- Location within the regional unit
- Kardamyla Location within Greece
- Coordinates: 38°32′N 26°05′E﻿ / ﻿38.533°N 26.083°E
- Country: Greece
- Administrative region: North Aegean
- Regional unit: Chios
- Municipality: Chios

Area
- • Municipal unit: 182.5 km^{2} (70.5 sq mi)

Population (2021)
- • Municipal unit: 1,897
- • Municipal unit density: 10.39/km^{2} (26.92/sq mi)
- • Community: 1,526
- Time zone: UTC+2 (EET)
- • Summer (DST): UTC+3 (EEST)
- Postal code: 82300
- Vehicle registration: ΧΙ

= Kardamyla =

Village in Chios, Greece

Kardamyla (Καρδάμυλα) is a village and a former municipality on the island of Chios, North Aegean, Greece. Since the 2011 local government reform it is part of the municipality Chios, of which it is a municipal unit.
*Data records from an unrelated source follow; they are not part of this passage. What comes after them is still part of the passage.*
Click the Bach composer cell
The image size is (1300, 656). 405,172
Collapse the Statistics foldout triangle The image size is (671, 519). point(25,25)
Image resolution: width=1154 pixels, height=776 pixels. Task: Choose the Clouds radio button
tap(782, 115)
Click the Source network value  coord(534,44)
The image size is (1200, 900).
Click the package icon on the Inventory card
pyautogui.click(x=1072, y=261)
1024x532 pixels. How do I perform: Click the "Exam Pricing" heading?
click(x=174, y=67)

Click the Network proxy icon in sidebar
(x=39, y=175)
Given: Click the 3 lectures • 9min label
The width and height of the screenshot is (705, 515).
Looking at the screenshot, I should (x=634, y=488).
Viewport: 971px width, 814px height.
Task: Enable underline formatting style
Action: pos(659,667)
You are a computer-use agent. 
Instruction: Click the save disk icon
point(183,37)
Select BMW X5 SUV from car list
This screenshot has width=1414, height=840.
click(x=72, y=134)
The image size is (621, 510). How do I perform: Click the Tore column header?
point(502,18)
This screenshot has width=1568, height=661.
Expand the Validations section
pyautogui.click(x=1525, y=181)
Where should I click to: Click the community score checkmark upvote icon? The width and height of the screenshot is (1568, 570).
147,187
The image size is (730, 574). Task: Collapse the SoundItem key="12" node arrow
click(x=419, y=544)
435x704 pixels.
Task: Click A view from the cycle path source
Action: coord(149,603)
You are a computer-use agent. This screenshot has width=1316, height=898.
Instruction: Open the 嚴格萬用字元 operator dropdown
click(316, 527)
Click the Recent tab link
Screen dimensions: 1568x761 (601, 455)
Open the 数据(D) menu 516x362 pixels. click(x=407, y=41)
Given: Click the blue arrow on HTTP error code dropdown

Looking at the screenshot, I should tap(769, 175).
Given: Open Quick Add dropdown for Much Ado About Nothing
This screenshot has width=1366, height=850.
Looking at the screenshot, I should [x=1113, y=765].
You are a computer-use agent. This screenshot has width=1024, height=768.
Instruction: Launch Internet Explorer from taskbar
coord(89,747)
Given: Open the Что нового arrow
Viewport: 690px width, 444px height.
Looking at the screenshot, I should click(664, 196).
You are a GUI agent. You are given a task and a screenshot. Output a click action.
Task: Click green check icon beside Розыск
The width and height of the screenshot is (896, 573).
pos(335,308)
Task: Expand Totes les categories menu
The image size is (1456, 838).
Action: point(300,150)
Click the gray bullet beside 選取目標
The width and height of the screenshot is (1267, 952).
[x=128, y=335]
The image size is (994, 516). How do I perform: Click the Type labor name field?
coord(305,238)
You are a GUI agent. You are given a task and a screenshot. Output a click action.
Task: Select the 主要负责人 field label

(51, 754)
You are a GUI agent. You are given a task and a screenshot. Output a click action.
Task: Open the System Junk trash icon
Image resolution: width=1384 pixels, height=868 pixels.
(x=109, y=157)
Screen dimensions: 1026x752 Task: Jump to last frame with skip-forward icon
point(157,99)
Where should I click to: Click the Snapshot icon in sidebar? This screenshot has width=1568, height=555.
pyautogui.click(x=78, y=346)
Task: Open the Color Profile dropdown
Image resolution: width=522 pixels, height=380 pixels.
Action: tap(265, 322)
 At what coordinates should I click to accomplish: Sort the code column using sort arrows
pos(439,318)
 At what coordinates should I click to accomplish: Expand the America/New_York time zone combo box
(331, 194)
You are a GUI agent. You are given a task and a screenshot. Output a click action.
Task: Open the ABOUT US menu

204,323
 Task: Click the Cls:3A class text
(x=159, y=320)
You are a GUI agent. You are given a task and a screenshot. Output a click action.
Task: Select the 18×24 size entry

It is located in the northeastern corner of the island, opposite the island of Oinousses to the east. It has a land area of 182.480 km². It had a population of 1,897 in 2021. Kardamyla, the seat of the former municipality, is located on the coast of a small bay. The homes, shops and plateia of the village are on one side of the bay facing Agios Markos and cliffs which are located on the opposite side of the bay. On clear days, the island of Lesbos can be seen in the distance beyond the bay enclosure. It is a short boat ride from the neighbouring island of Oinousses. Both Oinousses and Kardamyla are known as the home villages of Greek ship-owners. The largest town in the municipal unit is Mármaron, part of the community of Kardamyla.

==Tourism==
Sights in the village include "The V", a large white V painted on the cliffs facing the village. It was created after World War II to celebrate the victory of the Allies, and is kept painted white every year since. Kardamylitians are proud of it and many take on the challenge of cliff-climbing to it.